Undaunted that his entreaties to the UT System to move its new campus downtown seem to have fallen on deaf ears, Hizzoner Da Mayor Tony Martinez has launched a media blitz (with our dollars, of course) to offer the voracious UT Regents a palatable "package" so they can stay put.
In a three-quarter paid ad in Sunday's Brownsville Herald, the city is asking property owners within the boundary of Boca Chica Boulevard, the U.S. border and the Brownsville/South Padre Island International Airport to submit a letter of interest to the city (or perhaps United Brownsville?) that they be included in the Request For Proposals (RFP) to be presented to the UT System to see if maybe, just maybe, the Regents will deign to stay downtown instead of moving on up north as most new enterprises are wont to do in Browntown.
Da Mayor, of course, admonishes the property owners that "all properties considered will be at fair market value with appraisal confirmation and in accordance with the Texas Government Code."So Realtors, real-estate investors and property owners, Da Mayor wants you to jump on board with him and offer the UT System – the third-richest institution of higher education in the United States – your property at no profit. Real estate investors locally will tell you that the market has not only hit bottom, but has gone below ground level. So the mayor's advice amounts to "sell low" and take a loss in your investment in the interest of helping out the poor UT System so that they won't go somewhere else."

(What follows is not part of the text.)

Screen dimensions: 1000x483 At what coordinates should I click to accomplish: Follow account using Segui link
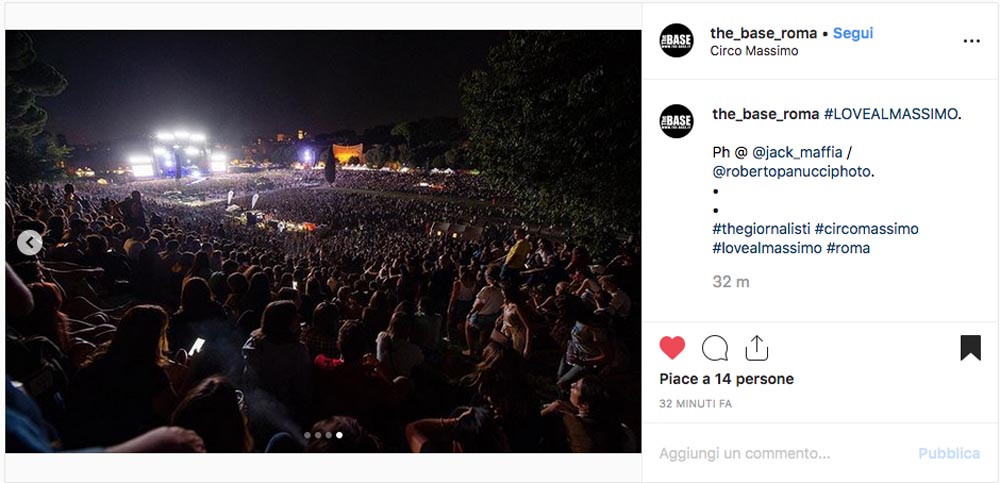853,33
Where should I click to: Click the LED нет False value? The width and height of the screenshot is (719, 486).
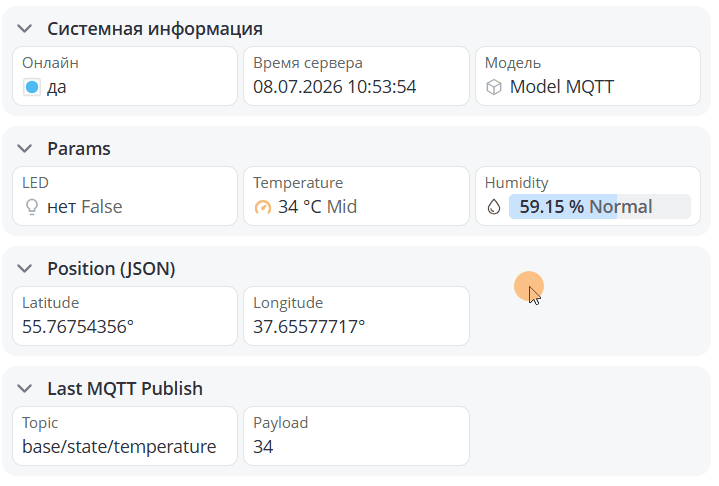click(85, 207)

About the only thing missing from this appeal is a phony deadline for action that is the hallmark of every and all communications that the UT System, through its UTB reps like Juiliet Garcia and Michael Putegnat, have made to the Texas Southmost College trustees and local residents.
At least it wasn't the voracious offer made by UTB's Juliet Garcia when she offered local residents the opportunity to offer a new "partnership" to TSC district taxpayers with the caveat that the UT System would only agree if they turned over the entire assets of the community college – real estate, buildings, bank deposits, future dreams, etc. – as a "gift" to the Regents.
But she wasn't totally greedy. The "partnership" would last only as long as it took TSC taxpayers to pay the $100 million in construction bonds and interest. After that, the UT System would consider the partnership finished and the voracious Regents would walk away from the carcass that would have been TSC.
Someone at the Herald either has a wicked sense of humor or involuntarily placed the promo for the Herald comics at the bottom of Hizzonor's ad.
"Ha! Ha! Ha! Hilarious," reads the text at the bottom of the page. We agree.